Revised immigration enforcement guidelines should result in fewer undocumented immigrants facing removal or deportation because of minor traffic violations, according to a recent report. A federal program known as Secure Communities mandates that fingerprints be taken from detained motorists and entered into a computer database even following minor traffic stops.
However, the new policy will be to target only undocumented immigrants whose criminal records are serious, instead of those accused of minor or "technical" offenses. Under the new policy, police will also not be mandated to detain undocumented immigrants for traffic violations when there is no subsequent conviction and they have no prior criminal record.
The goal of Secure Communities is to cross reference fingerprints between local and federal databases in effort to determine if there are charges pending against the detainee, or if the detainee is known to be in the country illegally. Oftentimes, this procedure leads to deportation proceedings.

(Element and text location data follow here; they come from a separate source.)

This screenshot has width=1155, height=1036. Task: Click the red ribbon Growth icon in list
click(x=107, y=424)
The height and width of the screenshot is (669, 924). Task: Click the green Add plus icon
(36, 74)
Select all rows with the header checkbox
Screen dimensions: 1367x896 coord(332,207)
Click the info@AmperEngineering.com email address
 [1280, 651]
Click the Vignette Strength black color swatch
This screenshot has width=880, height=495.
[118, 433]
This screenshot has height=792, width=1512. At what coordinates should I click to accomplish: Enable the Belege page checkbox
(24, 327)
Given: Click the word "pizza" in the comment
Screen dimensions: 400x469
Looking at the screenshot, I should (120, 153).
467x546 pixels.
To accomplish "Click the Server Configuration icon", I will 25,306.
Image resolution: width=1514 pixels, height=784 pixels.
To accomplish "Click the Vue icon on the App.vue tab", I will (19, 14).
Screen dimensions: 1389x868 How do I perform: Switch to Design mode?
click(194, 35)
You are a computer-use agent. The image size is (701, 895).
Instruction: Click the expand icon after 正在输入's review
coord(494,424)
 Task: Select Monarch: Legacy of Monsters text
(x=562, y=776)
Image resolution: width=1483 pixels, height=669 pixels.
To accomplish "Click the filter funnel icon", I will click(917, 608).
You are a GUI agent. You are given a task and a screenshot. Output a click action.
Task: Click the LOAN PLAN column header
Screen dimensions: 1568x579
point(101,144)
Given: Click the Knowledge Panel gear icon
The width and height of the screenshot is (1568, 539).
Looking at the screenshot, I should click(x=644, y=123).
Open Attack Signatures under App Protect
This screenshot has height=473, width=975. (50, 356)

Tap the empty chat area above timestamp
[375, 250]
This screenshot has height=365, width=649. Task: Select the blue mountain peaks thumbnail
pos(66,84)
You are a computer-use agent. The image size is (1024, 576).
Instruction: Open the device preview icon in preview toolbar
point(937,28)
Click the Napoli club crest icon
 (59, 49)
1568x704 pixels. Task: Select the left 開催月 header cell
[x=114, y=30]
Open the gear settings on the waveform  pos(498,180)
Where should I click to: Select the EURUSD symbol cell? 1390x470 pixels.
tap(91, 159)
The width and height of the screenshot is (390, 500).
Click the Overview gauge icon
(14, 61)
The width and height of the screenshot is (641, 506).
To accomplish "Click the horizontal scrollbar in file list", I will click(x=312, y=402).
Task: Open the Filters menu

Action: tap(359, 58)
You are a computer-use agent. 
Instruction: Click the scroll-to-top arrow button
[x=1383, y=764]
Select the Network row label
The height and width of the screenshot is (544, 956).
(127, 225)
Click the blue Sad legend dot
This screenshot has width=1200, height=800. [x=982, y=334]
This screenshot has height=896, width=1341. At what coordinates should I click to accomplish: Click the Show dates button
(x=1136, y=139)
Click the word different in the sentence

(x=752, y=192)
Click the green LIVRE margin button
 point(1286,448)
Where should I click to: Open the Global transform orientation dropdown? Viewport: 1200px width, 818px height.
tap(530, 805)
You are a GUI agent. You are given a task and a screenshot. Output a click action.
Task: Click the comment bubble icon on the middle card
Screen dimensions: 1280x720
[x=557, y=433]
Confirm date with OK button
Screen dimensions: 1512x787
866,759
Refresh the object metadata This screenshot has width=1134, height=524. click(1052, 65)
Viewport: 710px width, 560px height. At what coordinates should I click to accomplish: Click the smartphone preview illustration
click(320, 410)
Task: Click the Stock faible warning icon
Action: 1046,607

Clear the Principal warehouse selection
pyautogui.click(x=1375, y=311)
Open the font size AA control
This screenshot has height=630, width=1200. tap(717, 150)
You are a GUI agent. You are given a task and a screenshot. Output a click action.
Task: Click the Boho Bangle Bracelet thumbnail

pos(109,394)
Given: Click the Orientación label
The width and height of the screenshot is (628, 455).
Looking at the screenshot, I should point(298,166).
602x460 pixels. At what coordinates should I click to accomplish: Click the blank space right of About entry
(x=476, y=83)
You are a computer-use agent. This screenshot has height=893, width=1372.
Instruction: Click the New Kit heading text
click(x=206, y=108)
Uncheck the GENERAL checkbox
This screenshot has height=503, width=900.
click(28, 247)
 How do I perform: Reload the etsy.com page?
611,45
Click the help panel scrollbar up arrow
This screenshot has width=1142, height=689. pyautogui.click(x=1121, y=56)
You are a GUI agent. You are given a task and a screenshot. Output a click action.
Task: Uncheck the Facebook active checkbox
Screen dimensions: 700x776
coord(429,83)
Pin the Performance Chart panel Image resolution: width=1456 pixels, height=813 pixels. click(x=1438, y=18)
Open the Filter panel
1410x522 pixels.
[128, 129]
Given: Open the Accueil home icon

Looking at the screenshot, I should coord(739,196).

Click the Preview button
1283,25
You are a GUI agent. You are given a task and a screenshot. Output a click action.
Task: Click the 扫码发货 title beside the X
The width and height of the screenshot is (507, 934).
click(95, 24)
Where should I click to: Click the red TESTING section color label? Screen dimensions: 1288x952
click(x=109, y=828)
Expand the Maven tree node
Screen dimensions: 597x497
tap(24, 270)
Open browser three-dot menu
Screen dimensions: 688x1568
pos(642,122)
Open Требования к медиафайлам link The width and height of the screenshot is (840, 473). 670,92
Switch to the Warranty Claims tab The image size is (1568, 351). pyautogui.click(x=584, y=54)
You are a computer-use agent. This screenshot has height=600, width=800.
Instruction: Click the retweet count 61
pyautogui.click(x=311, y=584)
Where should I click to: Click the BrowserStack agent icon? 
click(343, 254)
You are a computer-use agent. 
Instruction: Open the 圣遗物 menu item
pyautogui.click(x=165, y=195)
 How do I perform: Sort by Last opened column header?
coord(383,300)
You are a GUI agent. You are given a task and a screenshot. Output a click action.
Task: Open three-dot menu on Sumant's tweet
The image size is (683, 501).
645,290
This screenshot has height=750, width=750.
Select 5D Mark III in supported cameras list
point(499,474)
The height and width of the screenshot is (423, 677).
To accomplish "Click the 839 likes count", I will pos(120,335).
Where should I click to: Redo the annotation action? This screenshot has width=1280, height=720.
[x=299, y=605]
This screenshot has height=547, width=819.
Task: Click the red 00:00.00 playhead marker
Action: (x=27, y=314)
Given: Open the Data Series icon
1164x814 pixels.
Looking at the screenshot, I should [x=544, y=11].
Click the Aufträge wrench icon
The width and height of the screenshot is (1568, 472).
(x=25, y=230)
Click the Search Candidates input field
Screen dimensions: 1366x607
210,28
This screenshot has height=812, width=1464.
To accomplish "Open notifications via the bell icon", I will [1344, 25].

As a result, many hardworking people have been thrown into prison cells and separated from their families for such minor infractions as a broken tail light or going slightly over the speed limit. A number of states unsuccessfully attempted to opt-out of the program, concerned that it unfairly deports people who are in no way a threat to society.
Critics of this enforcement program pointed to a sharp increase in the number of such deportations last year. A task force convened by the U.S. Department of Homeland Security recently agreed that these practices were understandably increasing the distrust of police and destroying families for no good reason, which led to the adoption of the new policy.